(Stored records)
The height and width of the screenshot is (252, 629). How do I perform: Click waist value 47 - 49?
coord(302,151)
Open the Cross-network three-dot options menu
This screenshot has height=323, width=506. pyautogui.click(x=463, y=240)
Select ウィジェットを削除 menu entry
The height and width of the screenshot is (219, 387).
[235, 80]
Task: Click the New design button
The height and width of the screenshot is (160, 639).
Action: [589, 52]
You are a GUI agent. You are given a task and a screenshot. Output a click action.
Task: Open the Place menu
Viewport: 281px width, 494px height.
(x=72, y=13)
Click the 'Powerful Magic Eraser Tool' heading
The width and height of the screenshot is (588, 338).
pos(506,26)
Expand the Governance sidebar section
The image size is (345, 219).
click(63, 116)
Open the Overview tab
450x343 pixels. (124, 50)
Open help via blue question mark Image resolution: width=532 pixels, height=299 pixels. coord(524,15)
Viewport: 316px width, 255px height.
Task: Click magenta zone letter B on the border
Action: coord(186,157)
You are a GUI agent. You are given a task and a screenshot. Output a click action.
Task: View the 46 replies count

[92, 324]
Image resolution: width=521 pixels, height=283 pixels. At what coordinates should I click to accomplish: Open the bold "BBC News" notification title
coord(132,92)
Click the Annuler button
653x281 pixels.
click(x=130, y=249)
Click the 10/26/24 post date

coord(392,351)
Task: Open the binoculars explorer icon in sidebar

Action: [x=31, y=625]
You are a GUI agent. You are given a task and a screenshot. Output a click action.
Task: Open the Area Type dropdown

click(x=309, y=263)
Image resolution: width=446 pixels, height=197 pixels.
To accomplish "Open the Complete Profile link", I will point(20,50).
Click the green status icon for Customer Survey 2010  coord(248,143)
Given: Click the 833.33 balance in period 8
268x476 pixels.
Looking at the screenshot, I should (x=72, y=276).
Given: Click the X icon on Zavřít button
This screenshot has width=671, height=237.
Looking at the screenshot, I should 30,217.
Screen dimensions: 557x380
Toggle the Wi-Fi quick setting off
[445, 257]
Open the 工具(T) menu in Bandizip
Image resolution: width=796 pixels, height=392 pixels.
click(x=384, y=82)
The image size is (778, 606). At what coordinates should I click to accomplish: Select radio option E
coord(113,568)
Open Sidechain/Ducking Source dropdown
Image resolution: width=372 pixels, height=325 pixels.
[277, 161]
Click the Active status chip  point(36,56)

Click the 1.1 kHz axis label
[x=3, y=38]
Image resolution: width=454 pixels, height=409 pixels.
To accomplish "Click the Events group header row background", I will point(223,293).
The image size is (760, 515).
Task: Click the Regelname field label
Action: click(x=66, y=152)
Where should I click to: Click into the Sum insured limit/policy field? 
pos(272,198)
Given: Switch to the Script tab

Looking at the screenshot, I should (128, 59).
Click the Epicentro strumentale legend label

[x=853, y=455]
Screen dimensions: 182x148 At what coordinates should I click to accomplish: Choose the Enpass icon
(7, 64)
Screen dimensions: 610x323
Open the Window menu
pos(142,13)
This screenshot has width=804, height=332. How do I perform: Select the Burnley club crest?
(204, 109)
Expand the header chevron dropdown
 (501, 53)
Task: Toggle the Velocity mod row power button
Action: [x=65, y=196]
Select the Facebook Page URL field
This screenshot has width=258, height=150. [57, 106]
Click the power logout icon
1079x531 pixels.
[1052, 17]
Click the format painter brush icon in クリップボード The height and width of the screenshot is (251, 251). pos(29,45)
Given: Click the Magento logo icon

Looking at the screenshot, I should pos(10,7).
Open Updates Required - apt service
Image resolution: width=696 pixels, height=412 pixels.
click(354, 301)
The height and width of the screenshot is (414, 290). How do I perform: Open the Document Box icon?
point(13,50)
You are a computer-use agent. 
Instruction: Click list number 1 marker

## [The problem]
Write all of the records out again exactly.

## [Expected answer]
The height and width of the screenshot is (252, 629). How do I perform: Click waist value 47 - 49?
coord(302,151)
Open the Cross-network three-dot options menu
This screenshot has height=323, width=506. pyautogui.click(x=463, y=240)
Select ウィジェットを削除 menu entry
The height and width of the screenshot is (219, 387).
[235, 80]
Task: Click the New design button
The height and width of the screenshot is (160, 639).
Action: [589, 52]
You are a GUI agent. You are given a task and a screenshot. Output a click action.
Task: Open the Place menu
Viewport: 281px width, 494px height.
(x=72, y=13)
Click the 'Powerful Magic Eraser Tool' heading
The width and height of the screenshot is (588, 338).
pos(506,26)
Expand the Governance sidebar section
The image size is (345, 219).
click(63, 116)
Open the Overview tab
450x343 pixels. (124, 50)
Open help via blue question mark Image resolution: width=532 pixels, height=299 pixels. coord(524,15)
Viewport: 316px width, 255px height.
Task: Click magenta zone letter B on the border
Action: coord(186,157)
You are a GUI agent. You are given a task and a screenshot. Output a click action.
Task: View the 46 replies count

[92, 324]
Image resolution: width=521 pixels, height=283 pixels. At what coordinates should I click to accomplish: Open the bold "BBC News" notification title
coord(132,92)
Click the Annuler button
653x281 pixels.
click(x=130, y=249)
Click the 10/26/24 post date

coord(392,351)
Task: Open the binoculars explorer icon in sidebar

Action: [x=31, y=625]
You are a GUI agent. You are given a task and a screenshot. Output a click action.
Task: Open the Area Type dropdown

click(x=309, y=263)
Image resolution: width=446 pixels, height=197 pixels.
To accomplish "Open the Complete Profile link", I will point(20,50).
Click the green status icon for Customer Survey 2010  coord(248,143)
Given: Click the 833.33 balance in period 8
268x476 pixels.
Looking at the screenshot, I should (x=72, y=276).
Given: Click the X icon on Zavřít button
This screenshot has width=671, height=237.
Looking at the screenshot, I should 30,217.
Screen dimensions: 557x380
Toggle the Wi-Fi quick setting off
[445, 257]
Open the 工具(T) menu in Bandizip
Image resolution: width=796 pixels, height=392 pixels.
click(x=384, y=82)
The image size is (778, 606). At what coordinates should I click to accomplish: Select radio option E
coord(113,568)
Open Sidechain/Ducking Source dropdown
Image resolution: width=372 pixels, height=325 pixels.
[277, 161]
Click the Active status chip  point(36,56)

Click the 1.1 kHz axis label
[x=3, y=38]
Image resolution: width=454 pixels, height=409 pixels.
To accomplish "Click the Events group header row background", I will point(223,293).
The image size is (760, 515).
Task: Click the Regelname field label
Action: click(x=66, y=152)
Where should I click to: Click into the Sum insured limit/policy field? 
pos(272,198)
Given: Switch to the Script tab

Looking at the screenshot, I should (128, 59).
Click the Epicentro strumentale legend label

[x=853, y=455]
Screen dimensions: 182x148 At what coordinates should I click to accomplish: Choose the Enpass icon
(7, 64)
Screen dimensions: 610x323
Open the Window menu
pos(142,13)
This screenshot has width=804, height=332. How do I perform: Select the Burnley club crest?
(204, 109)
Expand the header chevron dropdown
 (501, 53)
Task: Toggle the Velocity mod row power button
Action: [x=65, y=196]
Select the Facebook Page URL field
This screenshot has width=258, height=150. [57, 106]
Click the power logout icon
1079x531 pixels.
[1052, 17]
Click the format painter brush icon in クリップボード The height and width of the screenshot is (251, 251). pos(29,45)
Given: Click the Magento logo icon

Looking at the screenshot, I should pos(10,7).
Open Updates Required - apt service
Image resolution: width=696 pixels, height=412 pixels.
click(354, 301)
The height and width of the screenshot is (414, 290). How do I perform: Open the Document Box icon?
point(13,50)
You are a computer-use agent. 
Instruction: Click list number 1 marker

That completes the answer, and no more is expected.